1. If apple pie is a traditional American dish, the McIntosh Apple is as Canadian as it gets. In 1811, John McIntosh discovered an apple sapling on his farm near Dundela, Ontario, which subsequently produced a fruit with a great taste, texture, aroma and appearance. It was also ideally suited for growing in Canada’s colder climate. John’s son Allan established a nursery for the species and promoted it widely. It has since become one of the most popular apple varieties in Canada and around the world.

2. The nutritious baby food, Pablum, was created in 1930 by Alan Brown, Theo Drake and Fred Tisdall, to help prevent and treat rickets in children. The popular product improved the health of millions of children around the world and led to ideas for a number of other nutritious foods for infants. The three doctors at Toronto’s Hospital for Sick Kids donated royalties from the product back to the hospital.

3. Here’s something nutty: Montreal’s Marcellus Gilmore Edson was the first person to patent modern peanut butter in 1884.

4. Spend any amount of time in the Maritimes and you’ll see a lot of fog. So is it any wonder the world’s first steam-operated foghorn was invented in New Brunswick? In 1854, after first-hand experience with the Bay of Fundy fog, Robert Foulis invented the device. The first was installed on the province’s Partridge Island in 1859. Nations around the globe subsequently adopted the use of the horn.

5. Thomas Edison gets all the recognition, but a Toronto medical student named Henry Woodward, with help from a city innkeeper named Matthew Evans, developed and patented a predecessor to Edison’s light bulb in 1874. The duo didn’t have the money to produce and sell the bulbs, and sold the patent in 1875 to Edison. His light bulb debuted in 1879.

6. A Canadian project during the Second World War to develop better Arctic clothing for the military led to the first patent for artificial fur.

7. What do you do when you screw up? Invent a new screwdriver. After cutting his hand using a spring-loaded screwdriver in Montreal, Peter Lymburner Robertson decided to improve the tool. The result: the Robertson Drive screwdriver, which was patented in 1909. The square-headed driver and screw could be driven more quickly and reduced the slipping common with other screwdrivers.

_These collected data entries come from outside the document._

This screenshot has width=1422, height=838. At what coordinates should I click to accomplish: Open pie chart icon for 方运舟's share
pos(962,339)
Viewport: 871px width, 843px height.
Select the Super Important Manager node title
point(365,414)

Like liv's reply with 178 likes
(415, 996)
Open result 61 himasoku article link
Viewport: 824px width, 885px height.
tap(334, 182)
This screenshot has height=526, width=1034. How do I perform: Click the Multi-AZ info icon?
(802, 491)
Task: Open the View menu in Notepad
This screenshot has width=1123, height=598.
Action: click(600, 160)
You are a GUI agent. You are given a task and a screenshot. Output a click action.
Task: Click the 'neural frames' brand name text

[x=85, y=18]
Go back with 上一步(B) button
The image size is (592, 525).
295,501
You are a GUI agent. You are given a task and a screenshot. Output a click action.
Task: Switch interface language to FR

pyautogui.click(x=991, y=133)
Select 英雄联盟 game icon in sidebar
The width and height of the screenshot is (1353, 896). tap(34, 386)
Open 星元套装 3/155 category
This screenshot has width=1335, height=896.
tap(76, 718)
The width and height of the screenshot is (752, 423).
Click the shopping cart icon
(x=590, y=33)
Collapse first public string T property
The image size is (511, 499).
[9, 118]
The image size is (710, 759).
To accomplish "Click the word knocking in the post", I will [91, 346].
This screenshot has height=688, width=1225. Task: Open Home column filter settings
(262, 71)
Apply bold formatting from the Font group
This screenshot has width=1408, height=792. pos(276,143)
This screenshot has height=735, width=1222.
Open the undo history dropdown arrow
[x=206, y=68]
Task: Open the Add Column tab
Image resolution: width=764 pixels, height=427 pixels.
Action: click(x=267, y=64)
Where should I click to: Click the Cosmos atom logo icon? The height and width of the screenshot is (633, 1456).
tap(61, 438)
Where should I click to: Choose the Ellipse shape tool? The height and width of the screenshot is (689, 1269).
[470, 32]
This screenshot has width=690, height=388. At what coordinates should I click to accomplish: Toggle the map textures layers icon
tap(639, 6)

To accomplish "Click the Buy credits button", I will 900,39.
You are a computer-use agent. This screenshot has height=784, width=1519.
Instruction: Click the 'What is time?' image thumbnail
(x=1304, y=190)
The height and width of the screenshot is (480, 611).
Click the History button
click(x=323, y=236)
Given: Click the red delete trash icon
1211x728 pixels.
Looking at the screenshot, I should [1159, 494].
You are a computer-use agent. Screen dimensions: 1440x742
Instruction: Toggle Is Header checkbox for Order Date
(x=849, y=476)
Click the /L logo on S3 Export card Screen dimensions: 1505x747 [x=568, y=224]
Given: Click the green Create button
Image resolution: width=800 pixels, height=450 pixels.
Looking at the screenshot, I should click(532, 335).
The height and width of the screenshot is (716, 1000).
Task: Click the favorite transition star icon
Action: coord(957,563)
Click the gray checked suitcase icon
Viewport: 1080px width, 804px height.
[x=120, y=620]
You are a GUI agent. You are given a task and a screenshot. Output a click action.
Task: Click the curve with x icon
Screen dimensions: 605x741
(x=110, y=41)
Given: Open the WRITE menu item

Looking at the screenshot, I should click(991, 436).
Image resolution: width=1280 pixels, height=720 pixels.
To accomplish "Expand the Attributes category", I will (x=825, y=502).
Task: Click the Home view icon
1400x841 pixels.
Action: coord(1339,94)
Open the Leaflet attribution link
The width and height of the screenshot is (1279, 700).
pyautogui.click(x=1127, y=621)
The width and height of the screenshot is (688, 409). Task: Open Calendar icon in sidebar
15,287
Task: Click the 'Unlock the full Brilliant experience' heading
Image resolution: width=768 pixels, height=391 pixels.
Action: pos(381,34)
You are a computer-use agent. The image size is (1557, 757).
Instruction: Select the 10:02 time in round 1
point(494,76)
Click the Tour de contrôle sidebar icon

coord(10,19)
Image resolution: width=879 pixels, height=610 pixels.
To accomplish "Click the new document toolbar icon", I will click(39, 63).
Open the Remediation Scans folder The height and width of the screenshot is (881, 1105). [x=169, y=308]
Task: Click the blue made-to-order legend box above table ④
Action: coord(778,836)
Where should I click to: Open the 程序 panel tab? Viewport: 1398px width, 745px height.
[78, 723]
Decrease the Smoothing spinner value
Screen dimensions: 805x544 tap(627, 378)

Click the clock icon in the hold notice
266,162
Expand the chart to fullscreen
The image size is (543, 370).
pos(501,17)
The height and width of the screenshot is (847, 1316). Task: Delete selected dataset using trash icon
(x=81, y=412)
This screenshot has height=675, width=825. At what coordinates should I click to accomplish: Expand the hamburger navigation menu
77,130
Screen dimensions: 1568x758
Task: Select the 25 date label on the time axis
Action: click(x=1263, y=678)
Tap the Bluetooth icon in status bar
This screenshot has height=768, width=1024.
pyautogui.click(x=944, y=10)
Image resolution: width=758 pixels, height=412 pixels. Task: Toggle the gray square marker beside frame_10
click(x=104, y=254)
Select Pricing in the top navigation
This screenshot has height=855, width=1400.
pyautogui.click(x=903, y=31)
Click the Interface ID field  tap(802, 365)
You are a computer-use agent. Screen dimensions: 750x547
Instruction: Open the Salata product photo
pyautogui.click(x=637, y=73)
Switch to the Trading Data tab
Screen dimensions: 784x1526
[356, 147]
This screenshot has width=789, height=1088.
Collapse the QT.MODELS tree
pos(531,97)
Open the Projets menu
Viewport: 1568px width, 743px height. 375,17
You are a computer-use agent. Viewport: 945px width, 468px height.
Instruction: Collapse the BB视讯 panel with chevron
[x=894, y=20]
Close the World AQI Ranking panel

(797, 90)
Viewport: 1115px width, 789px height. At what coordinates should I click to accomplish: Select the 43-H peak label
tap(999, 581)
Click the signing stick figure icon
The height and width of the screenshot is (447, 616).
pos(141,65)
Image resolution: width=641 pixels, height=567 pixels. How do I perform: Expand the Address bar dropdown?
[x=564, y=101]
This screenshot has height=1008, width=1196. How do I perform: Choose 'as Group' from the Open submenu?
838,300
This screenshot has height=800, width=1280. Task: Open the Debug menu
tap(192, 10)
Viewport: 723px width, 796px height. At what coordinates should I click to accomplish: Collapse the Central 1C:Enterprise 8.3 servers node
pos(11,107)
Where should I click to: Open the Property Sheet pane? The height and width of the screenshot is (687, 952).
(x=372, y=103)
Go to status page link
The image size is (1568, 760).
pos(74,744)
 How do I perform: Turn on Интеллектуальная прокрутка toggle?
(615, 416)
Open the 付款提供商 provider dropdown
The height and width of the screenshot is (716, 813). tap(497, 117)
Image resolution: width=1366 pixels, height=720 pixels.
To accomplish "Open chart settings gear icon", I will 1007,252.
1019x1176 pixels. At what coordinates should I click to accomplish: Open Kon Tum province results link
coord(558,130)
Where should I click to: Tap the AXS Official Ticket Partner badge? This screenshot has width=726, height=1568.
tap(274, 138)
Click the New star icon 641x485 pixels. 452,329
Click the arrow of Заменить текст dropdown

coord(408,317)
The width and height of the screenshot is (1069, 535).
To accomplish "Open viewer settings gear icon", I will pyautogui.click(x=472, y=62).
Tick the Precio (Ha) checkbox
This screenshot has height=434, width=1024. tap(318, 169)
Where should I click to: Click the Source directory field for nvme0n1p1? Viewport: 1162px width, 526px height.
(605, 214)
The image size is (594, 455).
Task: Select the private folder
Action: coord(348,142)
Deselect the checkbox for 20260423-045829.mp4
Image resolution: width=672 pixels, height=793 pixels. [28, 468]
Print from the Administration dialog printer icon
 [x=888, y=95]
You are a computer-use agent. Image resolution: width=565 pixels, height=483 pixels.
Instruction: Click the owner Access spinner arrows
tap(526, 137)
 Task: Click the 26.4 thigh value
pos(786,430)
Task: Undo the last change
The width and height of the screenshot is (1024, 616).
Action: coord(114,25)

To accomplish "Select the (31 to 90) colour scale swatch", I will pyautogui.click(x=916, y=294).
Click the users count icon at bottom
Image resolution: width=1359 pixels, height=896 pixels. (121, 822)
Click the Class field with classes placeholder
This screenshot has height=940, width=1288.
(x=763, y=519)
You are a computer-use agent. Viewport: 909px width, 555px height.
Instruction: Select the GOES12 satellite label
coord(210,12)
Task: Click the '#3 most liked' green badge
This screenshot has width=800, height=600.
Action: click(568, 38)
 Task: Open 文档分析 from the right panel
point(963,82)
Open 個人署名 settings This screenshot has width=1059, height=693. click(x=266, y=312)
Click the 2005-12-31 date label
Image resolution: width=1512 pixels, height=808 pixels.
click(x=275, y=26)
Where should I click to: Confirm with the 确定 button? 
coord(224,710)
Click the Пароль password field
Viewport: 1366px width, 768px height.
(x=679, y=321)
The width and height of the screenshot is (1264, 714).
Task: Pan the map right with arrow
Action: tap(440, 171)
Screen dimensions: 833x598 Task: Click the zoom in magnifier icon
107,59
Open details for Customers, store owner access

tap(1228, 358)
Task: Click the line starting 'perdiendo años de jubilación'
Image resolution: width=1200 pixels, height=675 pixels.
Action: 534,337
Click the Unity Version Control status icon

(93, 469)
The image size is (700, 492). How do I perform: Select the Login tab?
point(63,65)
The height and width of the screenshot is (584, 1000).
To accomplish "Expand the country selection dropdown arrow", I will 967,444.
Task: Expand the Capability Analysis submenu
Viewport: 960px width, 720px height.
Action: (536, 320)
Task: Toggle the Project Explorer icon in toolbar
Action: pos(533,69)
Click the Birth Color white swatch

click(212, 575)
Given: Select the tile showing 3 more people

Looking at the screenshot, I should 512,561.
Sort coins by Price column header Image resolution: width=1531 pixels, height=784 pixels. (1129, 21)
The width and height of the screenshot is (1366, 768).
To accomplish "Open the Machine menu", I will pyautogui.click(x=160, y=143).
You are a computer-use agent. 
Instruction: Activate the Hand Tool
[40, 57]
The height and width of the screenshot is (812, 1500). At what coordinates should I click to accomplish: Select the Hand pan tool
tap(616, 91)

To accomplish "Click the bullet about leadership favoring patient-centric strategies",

8. It’s oh, so simple! And saves countless backbreaking hours of work. Plus, it’s hardly changed in more than 80 years: the paint roller. It was invented by Norman Breakey of Toronto in 1940. Unfortunately, Breakey never got to roll in the profits, as he was never able to make enough rollers to profit from it before competitors made slightly different variations and sold it as their own invention.

9. The Jolly Jumper, the device designed for infants, was invented by Canadian Susan Olivia Poole in 1910. The original was made for Poole’s first child Joseph. It wasn’t until 1948 — and after all seven of Poole’s children had used the device — that the Jolly Jumper was mass-produced for retail. Today, there are three models available.

10. It’s a name synonymous with lady’s undergarments: WonderBra. And in 1939, the Canadian Lady Corset Company was the first to begin marketing bras under that brand name.